ロシアからやってきた新入りが 面白い芸の一つも見せてくれないらしいことを察すると、彼の前に集合させられていた子供たちは、それぞれに元の場所に戻り始めていた。
ある者はマットの上に、ある者はスタンディング・バッグの前に、ある者はランニングマシンの許に。
そんな仲間たちの流れに逆らって、瞬は ちょこちょこと、自分とは全く違う色でできている子供の側に近寄っていったのである。
そして、ここが どういう場所で、何のために自分がここに連れてこられたのかも知らされていないらしい新入りに、
「こんにちは」
と、日本語で挨拶をした。
が、返事はない。
返事どころか――瞬に何事かを言われたことは 認識しているはずなのに、彼は瞬に いかなる反応も示してこなかった。
ここでは彼こそが異質な者であるにもかかわらず、異質な者を見るような目を瞬に向けているばかりで。

普段の瞬なら、それだけで 彼の非友好的な態度に怯えて、彼の前から逃げ出してしまっていただろう。
しかし、今の瞬には、『彼の不安を取り除き、彼を一人ぽっちの子供でないものにしなければならない』という使命感の後押しがあった。
だから、瞬は、彼の無反応や無言にめげることなく、言葉を重ねることができたのである。
彼を怯えさせないために、とびきり優しい笑顔で。
「君、日本語、喋れるの」
瞬の笑顔が功を奏したのか、あるいは、その質問に答えないことで自分が被る不利益や誤解を防ぎたかったのか、異質な子供は ここに連れてこられて初めて声を発した。
「少し」
どんなに短くても ぶっきらぼうでも、それは紛う方なき日本語である。
瞬は ぱっと瞳を輝かせた。

「ほんと? じゃ、僕の言ってること、わかるんだね。よかった。僕、瞬だよ。友だちになろうね」
「と……もだち?」
「そうだよ。友だち。んーと、ロシア語では何て言うのかな」
言葉が通じるなら、生まれ育った国の違いや姿の違いは簡単に乗り越えられる障害である。
なにしろ、言葉が通じるなら、『不安がらなくてもいいんだよ』と言ってやることも『君は一人ぽっちじゃないんだよ』と言ってやることもできるのだ。
瞬は すっかり浮かれていた。
満面の笑みを浮かべ、弾んだ声で氷河を指差して、尋ねる。
「何て言うの?」
嬉しくて たまらないと言わんばかりに明るい瞬の笑顔に目を細め、金髪の異邦人は、
「氷河」
と答えてきた。

「ヒョウガ? へえ……ヒョウガって言うんだ。じゃ、こっちにおいでよ」
紫龍に指示された課題をクリアできたことで すっかり気が大きくなってしまった瞬が、そう言って氷河の手を取り、握りしめる。
泣き虫の瞬が いつになく大胆なことをしていると驚いている仲間たちの視線に気付きもせず、瞬は氷河の手を引っ張って、彼を兄たちのところに連れていった。
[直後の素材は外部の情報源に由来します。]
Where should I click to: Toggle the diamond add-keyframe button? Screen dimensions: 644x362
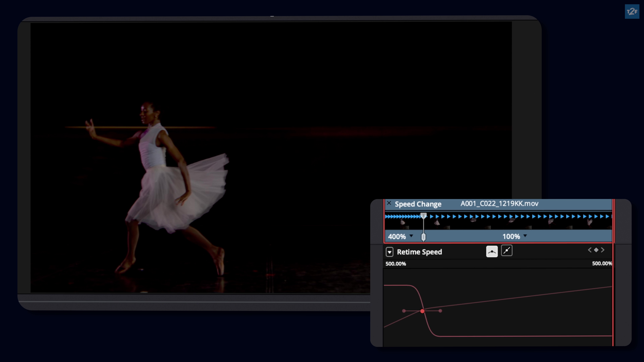(596, 250)
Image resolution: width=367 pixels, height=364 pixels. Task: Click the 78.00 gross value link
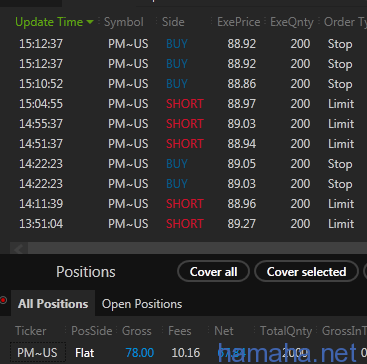click(x=140, y=352)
「兄さん、星矢、紫龍! この子、日本語、ちょっとだけ喋れるんだって。僕のヒョウガになってくれるって!」
瞬の兄 一輝と、星矢と紫龍。
その三人は、ここに集められた子供たちの中で三指・・に入る実力者と目されている者たちだった。
氷河は、だが、自分が紹介された三巨頭になど目もくれず、ここではビリから一番目の瞬だけを見詰めていたのである。
それでなくても人目を引く姿。
その上、瞬の笑顔は明るすぎた。
漆黒の闇の中で 輝く光を見付けたなら、人は その光だけを見詰め続けるものだろう。
今の氷河がそうだった。
「ねっ、僕のヒョウガになってくれるんだよね!」
「……」

何が『ねっ』なのかは わからないが、瞬がにっこり笑って同意を求めるので、氷河は瞬に大きく頷き返した。
突然 連れてこられた見知らぬ国、見知らぬ場所。
ここに来て瞬に会うまで、氷河は、横柄で横暴な大人の日本人としか接していなかった。
異国の地で初めて会った、親しみやすく、温かく、優しく、しかも可愛らしい人間。
瞬の言う『僕のヒョウガになる』という日本語の意味が よく理解できないという事実は、その時の氷河には全く重要なことではなかったのである。
そして、日本語に堪能な(はずの)ネイティブ・ジャパニーズたる瞬の仲間たちも、瞬の“ロシア語”が変だということに、その時には気付いていなかった。

『ヒョウガ』という名詞が気に入ったらしい瞬は、その日以降、ロシアからやってきた新しい仲間を『僕のヒョウガ』『僕のヒョウガ』と呼び続けた。